Muerte o Ascensión?
La mente es el único obstáculo para alcanzar nuestra herencia divina
Pero nadie puede bajarse del tren de la vida. No es posible dimitir ni dejar de vivir en el Eterno Ahora del Ser. Siempre dispondrás de vida sin límite y siempre tendrás libertad para crearla como desees. Nuestra incultura espiritual es tan grande que aún creemos que la muerte es una pérdida y luchamos por evitarla, creando más de lo mismo. Pero en el mismo instante que mueres, sigues vivo en el Ser y abierto a nuevas experiencias. Así que no hay pérdida ninguna excepto en tu ilusoria fantasía de que abandonar este plano es algo malo por naturaleza, y su origen es el miedo a la soledad, la falta de un centro permanente de conciencia en tu propio corazón. Habría que ir más lejos y añadir que incluso el karma es sólo una ley que funciona para los que creen en ella y para nadie más. Sólo existe el Eterno Ahora en el que experimentamos libremente con el pensamiento de la materialidad. Cada concepto que convertimos internamente en ley se convierte en ley. Y si crees en el karma tendrás que reencarnar una y otra vez para equilibrar, pagar o beneficiarte de lo realizado en una vida anterior sobre la Tierra.

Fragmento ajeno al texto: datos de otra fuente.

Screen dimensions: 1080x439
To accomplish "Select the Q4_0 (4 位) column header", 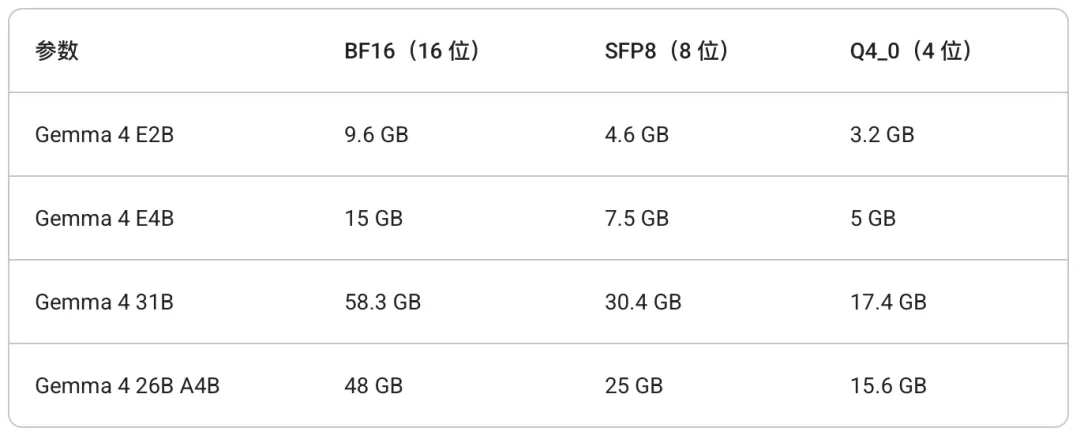I will click(911, 52).
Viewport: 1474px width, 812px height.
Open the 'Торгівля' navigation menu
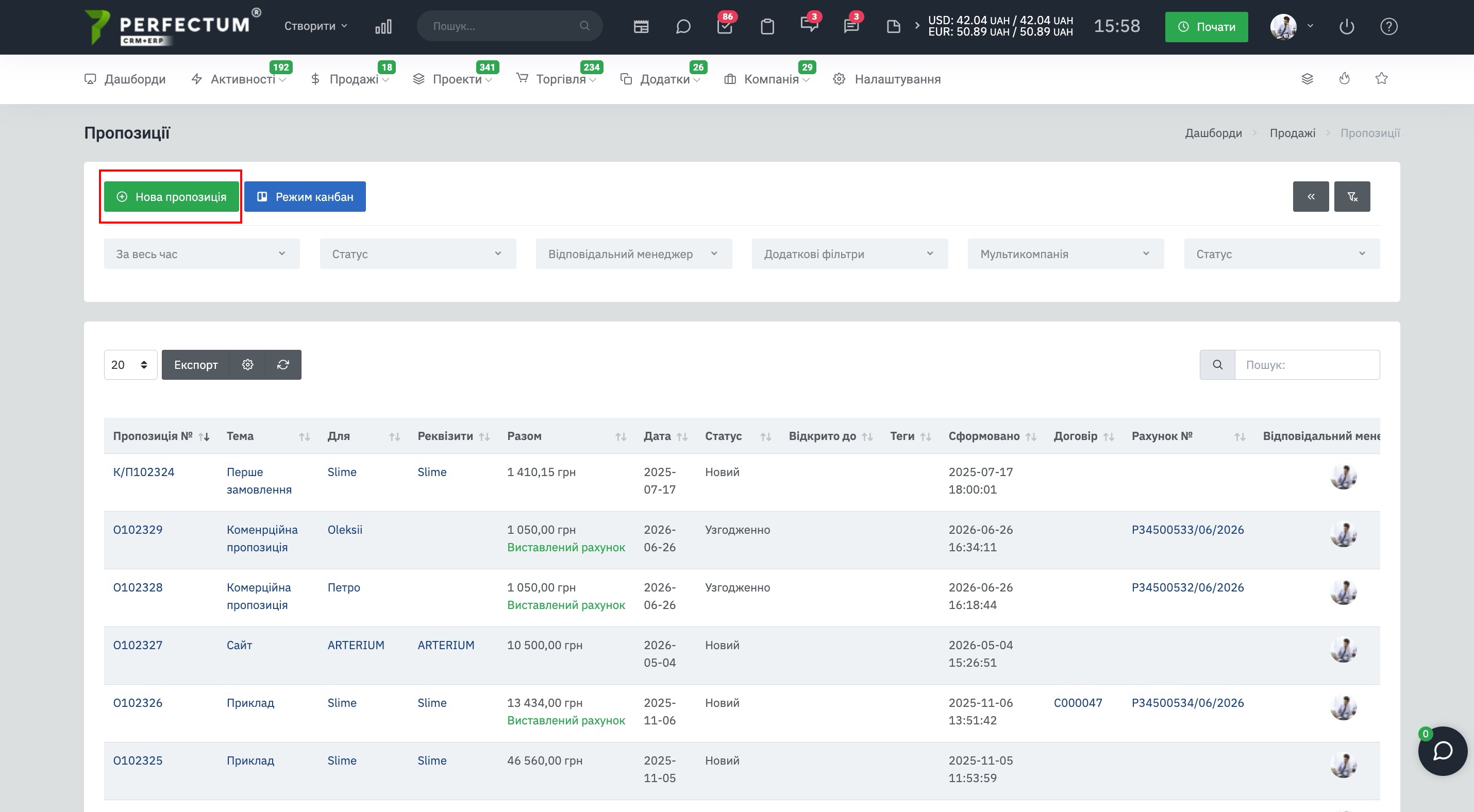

Gracias al "cuerpo de comida'" nacido del vientre de una madre y a los sentidos de que dispone interactuamos con este plano físico- energético sintiendo el contacto con los Cuatro Elementos. Y sólo si inundamos este cuerpo de calor y luz (elevando la frecuencia y el brillo de las células); si manifestamos la plenitud de la Presencia Yo Soy en cada uno de nuestros actos, pensamientos o sentimientos; y si ampliamos las capacidades de nuestros receptores cerebrales al máximo nos será posible 'ascender' hasta alcanzar la eternidad de la vida en cuerpo físico. Con lo cual ya no necesitaremos volver a entrar en un vientre femenino y tan sólo con cambiar las frecuencias celulares seremos visibles o invisibles para los seres de este plano.